**** Text section

Earth-boring tools are commonly used for forming (e.g., drilling and reaming) bore holes or wells (hereinafter “wellbores”) in earth formations. Earth-boring tools include, for example, rotary drill bits, core bits, eccentric bits, bi-center bits, reamers, underreamers, and mills.
Different types of earth-boring rotary drill bits are known in the art including, for example, fixed-cutter bits (which are often referred to in the art as “drag” bits), roller cone bits (which are often referred to in the art as “rock” bits), diamond-impregnated bits, and hybrid bits (which may include, for example, both fixed cutters and roller cones). The drill bit is rotated and advanced into the subterranean formation. As the drill bit rotates, the cutters or abrasive structures thereof cut, crush, shear, and/or abrade away the formation material to form the wellbore.
The drill bit is coupled, either directly or indirectly, to an end of what is referred to in the art as a “drill string,” which comprises a series of elongated tubular segments connected end-to-end that extends into the wellbore from the surface of the formation. Often various tools and components, including the drill bit, may be coupled together at the distal end of the drill string at the bottom of the wellbore being drilled. This assembly of tools and components is referred to in the art as a “bottom-hole assembly” (BHA).
The drill bit may be rotated within the wellbore by rotating the drill string from the surface of the formation, or the drill bit may be rotated by coupling the drill bit to a downhole motor, which is also coupled to the drill string and disposed proximate the bottom of the wellbore. The downhole motor may comprise, for example, a hydraulic Moineau-type motor having a shaft, to which the drill bit is mounted, that may be caused to rotate by pumping fluid (e.g., drilling mud or fluid) from the surface of the formation down through the center of the drill string, through the hydraulic motor, out from nozzles in the drill bit, and back up to the surface of the formation through the annular space between the outer surface of the drill string and the exposed surface of the formation within the wellbore.

********
**** Source information

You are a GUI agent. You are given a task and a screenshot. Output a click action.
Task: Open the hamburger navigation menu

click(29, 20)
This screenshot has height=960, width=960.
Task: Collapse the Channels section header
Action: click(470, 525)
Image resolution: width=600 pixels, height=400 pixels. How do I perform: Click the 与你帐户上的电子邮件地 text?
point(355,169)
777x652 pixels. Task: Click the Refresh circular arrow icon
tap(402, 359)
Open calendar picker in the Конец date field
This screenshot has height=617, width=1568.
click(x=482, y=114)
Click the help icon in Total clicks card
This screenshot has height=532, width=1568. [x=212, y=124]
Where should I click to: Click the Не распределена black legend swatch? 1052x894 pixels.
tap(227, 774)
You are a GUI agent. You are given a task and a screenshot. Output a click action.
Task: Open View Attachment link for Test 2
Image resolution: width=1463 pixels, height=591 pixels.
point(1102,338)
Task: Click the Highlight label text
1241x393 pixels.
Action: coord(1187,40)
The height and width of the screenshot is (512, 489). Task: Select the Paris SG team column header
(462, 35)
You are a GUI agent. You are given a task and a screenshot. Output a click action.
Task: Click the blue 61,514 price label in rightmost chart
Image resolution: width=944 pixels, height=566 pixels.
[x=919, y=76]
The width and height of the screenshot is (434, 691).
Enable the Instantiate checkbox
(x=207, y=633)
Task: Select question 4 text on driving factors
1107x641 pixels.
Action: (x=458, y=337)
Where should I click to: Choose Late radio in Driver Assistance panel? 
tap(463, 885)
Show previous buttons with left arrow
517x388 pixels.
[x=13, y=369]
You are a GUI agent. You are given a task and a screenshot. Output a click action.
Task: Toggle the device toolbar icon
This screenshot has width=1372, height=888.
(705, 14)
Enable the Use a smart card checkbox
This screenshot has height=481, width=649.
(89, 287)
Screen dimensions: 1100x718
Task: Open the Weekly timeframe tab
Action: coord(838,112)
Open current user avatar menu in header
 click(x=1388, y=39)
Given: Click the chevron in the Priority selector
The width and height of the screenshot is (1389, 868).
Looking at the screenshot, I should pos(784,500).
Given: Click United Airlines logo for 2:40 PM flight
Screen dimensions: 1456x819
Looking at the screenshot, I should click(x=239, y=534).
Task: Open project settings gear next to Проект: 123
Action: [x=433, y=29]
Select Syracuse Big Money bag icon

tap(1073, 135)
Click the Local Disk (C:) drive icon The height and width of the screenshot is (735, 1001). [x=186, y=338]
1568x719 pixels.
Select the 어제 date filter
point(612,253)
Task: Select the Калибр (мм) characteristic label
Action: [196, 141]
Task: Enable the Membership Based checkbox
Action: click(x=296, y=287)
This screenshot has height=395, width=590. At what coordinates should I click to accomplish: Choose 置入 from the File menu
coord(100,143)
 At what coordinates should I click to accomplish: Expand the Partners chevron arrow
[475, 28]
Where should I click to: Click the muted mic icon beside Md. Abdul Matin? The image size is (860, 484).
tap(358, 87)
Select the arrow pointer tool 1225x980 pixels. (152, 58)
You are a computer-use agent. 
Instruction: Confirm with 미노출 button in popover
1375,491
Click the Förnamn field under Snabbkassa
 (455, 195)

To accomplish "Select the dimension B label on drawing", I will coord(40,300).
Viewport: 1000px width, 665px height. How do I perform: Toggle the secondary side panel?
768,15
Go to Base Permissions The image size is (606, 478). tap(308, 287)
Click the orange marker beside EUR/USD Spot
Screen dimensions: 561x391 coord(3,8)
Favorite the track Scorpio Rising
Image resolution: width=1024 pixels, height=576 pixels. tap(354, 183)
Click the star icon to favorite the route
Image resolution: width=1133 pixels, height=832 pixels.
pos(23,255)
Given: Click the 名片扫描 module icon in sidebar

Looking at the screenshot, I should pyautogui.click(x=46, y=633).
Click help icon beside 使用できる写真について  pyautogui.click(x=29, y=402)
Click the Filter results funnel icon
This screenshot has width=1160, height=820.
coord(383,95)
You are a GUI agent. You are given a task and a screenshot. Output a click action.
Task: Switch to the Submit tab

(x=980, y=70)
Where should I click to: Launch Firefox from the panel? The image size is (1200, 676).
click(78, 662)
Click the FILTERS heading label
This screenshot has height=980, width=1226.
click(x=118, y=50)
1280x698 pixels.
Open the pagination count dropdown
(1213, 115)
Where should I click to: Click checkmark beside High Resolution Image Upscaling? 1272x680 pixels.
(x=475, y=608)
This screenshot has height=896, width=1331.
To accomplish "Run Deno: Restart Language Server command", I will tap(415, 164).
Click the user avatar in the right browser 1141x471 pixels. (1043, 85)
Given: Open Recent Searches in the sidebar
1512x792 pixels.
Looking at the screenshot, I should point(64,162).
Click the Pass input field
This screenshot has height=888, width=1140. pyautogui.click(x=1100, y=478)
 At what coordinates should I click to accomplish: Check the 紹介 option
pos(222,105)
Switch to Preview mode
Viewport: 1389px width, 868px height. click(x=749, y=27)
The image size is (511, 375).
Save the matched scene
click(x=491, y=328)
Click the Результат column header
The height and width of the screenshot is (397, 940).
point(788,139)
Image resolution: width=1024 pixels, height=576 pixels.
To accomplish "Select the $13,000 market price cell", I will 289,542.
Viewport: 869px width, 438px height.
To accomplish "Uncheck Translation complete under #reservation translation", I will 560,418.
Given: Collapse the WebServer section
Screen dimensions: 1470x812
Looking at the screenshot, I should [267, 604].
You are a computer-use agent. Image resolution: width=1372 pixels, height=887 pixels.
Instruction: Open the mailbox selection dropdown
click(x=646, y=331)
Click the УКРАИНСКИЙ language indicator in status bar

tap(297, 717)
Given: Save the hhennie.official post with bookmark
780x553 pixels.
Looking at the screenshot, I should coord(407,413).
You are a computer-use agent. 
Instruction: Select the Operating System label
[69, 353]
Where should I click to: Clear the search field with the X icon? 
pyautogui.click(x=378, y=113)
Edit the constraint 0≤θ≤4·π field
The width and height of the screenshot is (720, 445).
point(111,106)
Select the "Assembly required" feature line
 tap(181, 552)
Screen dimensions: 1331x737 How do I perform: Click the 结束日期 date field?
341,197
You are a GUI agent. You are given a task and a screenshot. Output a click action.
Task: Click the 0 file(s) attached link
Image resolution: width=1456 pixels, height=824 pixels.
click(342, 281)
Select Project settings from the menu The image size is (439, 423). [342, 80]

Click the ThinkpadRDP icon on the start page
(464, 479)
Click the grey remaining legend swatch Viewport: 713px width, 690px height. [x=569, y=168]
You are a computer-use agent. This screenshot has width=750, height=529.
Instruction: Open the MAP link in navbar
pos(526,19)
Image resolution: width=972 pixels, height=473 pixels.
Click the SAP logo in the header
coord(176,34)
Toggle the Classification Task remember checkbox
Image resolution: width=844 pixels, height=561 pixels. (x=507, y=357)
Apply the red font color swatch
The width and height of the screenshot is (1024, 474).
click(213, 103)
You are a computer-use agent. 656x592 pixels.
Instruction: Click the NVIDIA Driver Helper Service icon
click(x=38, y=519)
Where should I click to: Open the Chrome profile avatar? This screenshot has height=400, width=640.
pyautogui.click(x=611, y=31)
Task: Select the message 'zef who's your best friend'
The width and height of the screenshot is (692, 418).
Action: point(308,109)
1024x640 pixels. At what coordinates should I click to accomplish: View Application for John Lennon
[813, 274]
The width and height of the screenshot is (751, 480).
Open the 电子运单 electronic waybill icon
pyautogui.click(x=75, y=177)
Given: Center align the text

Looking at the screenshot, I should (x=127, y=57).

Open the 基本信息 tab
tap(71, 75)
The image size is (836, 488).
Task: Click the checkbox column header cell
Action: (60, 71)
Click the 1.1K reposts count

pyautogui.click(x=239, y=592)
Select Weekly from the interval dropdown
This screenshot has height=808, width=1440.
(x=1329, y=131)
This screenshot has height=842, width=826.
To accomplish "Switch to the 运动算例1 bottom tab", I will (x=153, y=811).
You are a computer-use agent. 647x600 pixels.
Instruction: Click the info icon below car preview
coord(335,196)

********

• Work to complete:
a - In the drill bit text, what are fixed-cutter bits often called in the art?
b - Rewrite the drill bit text from "Earth-boring tools are" up to and including "underreamers, and mills.", swapping "mills" for "milling tools".
The listing has no connection to the drill bit text.

• Response list:
a - They are often called "drag" bits.

b -
Earth-boring tools are commonly used for forming (e.g., drilling and reaming) bore holes or wells (hereinafter “wellbores”) in earth formations. Earth-boring tools include, for example, rotary drill bits, core bits, eccentric bits, bi-center bits, reamers, underreamers, and milling tools.